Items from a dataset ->
★ ★ ★ ★

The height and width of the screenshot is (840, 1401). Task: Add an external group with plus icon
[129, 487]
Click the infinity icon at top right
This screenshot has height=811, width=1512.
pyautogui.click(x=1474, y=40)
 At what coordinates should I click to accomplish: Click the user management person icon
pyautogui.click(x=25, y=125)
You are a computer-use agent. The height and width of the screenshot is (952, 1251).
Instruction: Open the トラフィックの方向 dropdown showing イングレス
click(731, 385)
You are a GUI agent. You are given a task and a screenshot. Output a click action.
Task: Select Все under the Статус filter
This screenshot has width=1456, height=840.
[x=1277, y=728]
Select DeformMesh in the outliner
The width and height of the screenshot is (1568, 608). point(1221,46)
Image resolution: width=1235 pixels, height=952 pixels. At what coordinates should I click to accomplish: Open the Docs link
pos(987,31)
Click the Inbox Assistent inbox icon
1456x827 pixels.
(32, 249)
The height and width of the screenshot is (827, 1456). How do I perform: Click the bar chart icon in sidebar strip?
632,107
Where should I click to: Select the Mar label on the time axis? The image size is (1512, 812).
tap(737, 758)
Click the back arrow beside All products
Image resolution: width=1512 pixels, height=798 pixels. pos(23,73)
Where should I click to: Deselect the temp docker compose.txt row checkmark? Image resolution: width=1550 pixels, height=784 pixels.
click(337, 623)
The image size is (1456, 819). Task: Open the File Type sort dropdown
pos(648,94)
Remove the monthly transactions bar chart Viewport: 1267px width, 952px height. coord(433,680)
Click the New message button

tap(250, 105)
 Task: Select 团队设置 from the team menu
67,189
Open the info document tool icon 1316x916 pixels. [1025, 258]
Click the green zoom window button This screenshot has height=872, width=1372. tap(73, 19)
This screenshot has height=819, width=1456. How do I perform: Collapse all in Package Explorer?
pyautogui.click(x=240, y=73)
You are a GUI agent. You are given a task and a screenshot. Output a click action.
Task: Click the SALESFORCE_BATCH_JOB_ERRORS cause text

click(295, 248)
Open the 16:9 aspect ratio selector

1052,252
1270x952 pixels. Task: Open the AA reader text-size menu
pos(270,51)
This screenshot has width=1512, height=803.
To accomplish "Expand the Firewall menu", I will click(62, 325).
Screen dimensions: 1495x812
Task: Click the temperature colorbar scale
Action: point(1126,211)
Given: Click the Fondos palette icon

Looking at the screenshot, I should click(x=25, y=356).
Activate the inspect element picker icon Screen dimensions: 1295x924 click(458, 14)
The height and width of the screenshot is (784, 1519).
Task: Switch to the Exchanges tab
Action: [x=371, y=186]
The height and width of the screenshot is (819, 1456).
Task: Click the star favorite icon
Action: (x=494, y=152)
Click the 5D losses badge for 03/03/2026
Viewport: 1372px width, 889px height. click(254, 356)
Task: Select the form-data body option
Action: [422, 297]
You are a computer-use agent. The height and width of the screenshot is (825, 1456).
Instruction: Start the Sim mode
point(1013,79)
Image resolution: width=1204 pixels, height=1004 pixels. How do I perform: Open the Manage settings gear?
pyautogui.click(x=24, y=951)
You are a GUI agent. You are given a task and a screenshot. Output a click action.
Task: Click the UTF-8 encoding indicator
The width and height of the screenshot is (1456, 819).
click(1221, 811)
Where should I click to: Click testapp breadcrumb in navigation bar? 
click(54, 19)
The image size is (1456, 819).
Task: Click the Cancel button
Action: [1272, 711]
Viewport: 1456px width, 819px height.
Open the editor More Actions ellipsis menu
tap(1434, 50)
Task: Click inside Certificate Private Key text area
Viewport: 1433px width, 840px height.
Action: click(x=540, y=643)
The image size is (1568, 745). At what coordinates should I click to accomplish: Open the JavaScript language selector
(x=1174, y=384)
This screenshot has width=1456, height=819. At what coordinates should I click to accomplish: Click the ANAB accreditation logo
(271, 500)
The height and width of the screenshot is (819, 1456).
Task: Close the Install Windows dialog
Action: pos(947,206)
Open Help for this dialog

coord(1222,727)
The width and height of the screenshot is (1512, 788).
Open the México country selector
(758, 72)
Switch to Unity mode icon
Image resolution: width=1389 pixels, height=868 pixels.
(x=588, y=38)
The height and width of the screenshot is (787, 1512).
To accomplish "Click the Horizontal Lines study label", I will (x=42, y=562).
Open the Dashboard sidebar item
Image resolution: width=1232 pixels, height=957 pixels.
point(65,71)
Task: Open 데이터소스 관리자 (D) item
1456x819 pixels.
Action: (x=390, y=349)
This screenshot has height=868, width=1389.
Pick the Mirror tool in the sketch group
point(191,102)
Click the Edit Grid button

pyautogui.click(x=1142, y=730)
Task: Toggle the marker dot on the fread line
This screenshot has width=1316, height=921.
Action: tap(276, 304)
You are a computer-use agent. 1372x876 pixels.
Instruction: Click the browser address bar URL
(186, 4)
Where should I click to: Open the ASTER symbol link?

★ ★ ★ ★

Work instructions -> Print the data word for word.

Result of this exercise ->
The height and width of the screenshot is (840, 1401). Task: Add an external group with plus icon
[129, 487]
Click the infinity icon at top right
This screenshot has height=811, width=1512.
pyautogui.click(x=1474, y=40)
 At what coordinates should I click to accomplish: Click the user management person icon
pyautogui.click(x=25, y=125)
You are a computer-use agent. The height and width of the screenshot is (952, 1251).
Instruction: Open the トラフィックの方向 dropdown showing イングレス
click(731, 385)
You are a GUI agent. You are given a task and a screenshot. Output a click action.
Task: Select Все under the Статус filter
This screenshot has width=1456, height=840.
[x=1277, y=728]
Select DeformMesh in the outliner
The width and height of the screenshot is (1568, 608). point(1221,46)
Image resolution: width=1235 pixels, height=952 pixels. At what coordinates should I click to accomplish: Open the Docs link
pos(987,31)
Click the Inbox Assistent inbox icon
1456x827 pixels.
(32, 249)
The height and width of the screenshot is (827, 1456). How do I perform: Click the bar chart icon in sidebar strip?
632,107
Where should I click to: Select the Mar label on the time axis? The image size is (1512, 812).
tap(737, 758)
Click the back arrow beside All products
Image resolution: width=1512 pixels, height=798 pixels. pos(23,73)
Where should I click to: Deselect the temp docker compose.txt row checkmark? Image resolution: width=1550 pixels, height=784 pixels.
click(337, 623)
The image size is (1456, 819). Task: Open the File Type sort dropdown
pos(648,94)
Remove the monthly transactions bar chart Viewport: 1267px width, 952px height. coord(433,680)
Click the New message button

tap(250, 105)
 Task: Select 团队设置 from the team menu
67,189
Open the info document tool icon 1316x916 pixels. [1025, 258]
Click the green zoom window button This screenshot has height=872, width=1372. tap(73, 19)
This screenshot has height=819, width=1456. How do I perform: Collapse all in Package Explorer?
pyautogui.click(x=240, y=73)
You are a GUI agent. You are given a task and a screenshot. Output a click action.
Task: Click the SALESFORCE_BATCH_JOB_ERRORS cause text

click(295, 248)
Open the 16:9 aspect ratio selector

1052,252
1270x952 pixels. Task: Open the AA reader text-size menu
pos(270,51)
This screenshot has width=1512, height=803.
To accomplish "Expand the Firewall menu", I will click(62, 325).
Screen dimensions: 1495x812
Task: Click the temperature colorbar scale
Action: point(1126,211)
Given: Click the Fondos palette icon

Looking at the screenshot, I should click(x=25, y=356).
Activate the inspect element picker icon Screen dimensions: 1295x924 click(458, 14)
The height and width of the screenshot is (784, 1519).
Task: Switch to the Exchanges tab
Action: [x=371, y=186]
The height and width of the screenshot is (819, 1456).
Task: Click the star favorite icon
Action: (x=494, y=152)
Click the 5D losses badge for 03/03/2026
Viewport: 1372px width, 889px height. click(254, 356)
Task: Select the form-data body option
Action: [422, 297]
You are a computer-use agent. The height and width of the screenshot is (825, 1456).
Instruction: Start the Sim mode
point(1013,79)
Image resolution: width=1204 pixels, height=1004 pixels. How do I perform: Open the Manage settings gear?
pyautogui.click(x=24, y=951)
You are a GUI agent. You are given a task and a screenshot. Output a click action.
Task: Click the UTF-8 encoding indicator
The width and height of the screenshot is (1456, 819).
click(1221, 811)
Where should I click to: Click testapp breadcrumb in navigation bar? 
click(54, 19)
The image size is (1456, 819).
Task: Click the Cancel button
Action: [1272, 711]
Viewport: 1456px width, 819px height.
Open the editor More Actions ellipsis menu
tap(1434, 50)
Task: Click inside Certificate Private Key text area
Viewport: 1433px width, 840px height.
Action: click(x=540, y=643)
The image size is (1568, 745). At what coordinates should I click to accomplish: Open the JavaScript language selector
(x=1174, y=384)
This screenshot has width=1456, height=819. At what coordinates should I click to accomplish: Click the ANAB accreditation logo
(271, 500)
The height and width of the screenshot is (819, 1456).
Task: Close the Install Windows dialog
Action: pos(947,206)
Open Help for this dialog

coord(1222,727)
The width and height of the screenshot is (1512, 788).
Open the México country selector
(758, 72)
Switch to Unity mode icon
Image resolution: width=1389 pixels, height=868 pixels.
(x=588, y=38)
The height and width of the screenshot is (787, 1512).
To accomplish "Click the Horizontal Lines study label", I will (x=42, y=562).
Open the Dashboard sidebar item
Image resolution: width=1232 pixels, height=957 pixels.
point(65,71)
Task: Open 데이터소스 관리자 (D) item
1456x819 pixels.
Action: (x=390, y=349)
This screenshot has height=868, width=1389.
Pick the Mirror tool in the sketch group
point(191,102)
Click the Edit Grid button

pyautogui.click(x=1142, y=730)
Task: Toggle the marker dot on the fread line
This screenshot has width=1316, height=921.
Action: tap(276, 304)
You are a computer-use agent. 1372x876 pixels.
Instruction: Click the browser address bar URL
(186, 4)
Where should I click to: Open the ASTER symbol link?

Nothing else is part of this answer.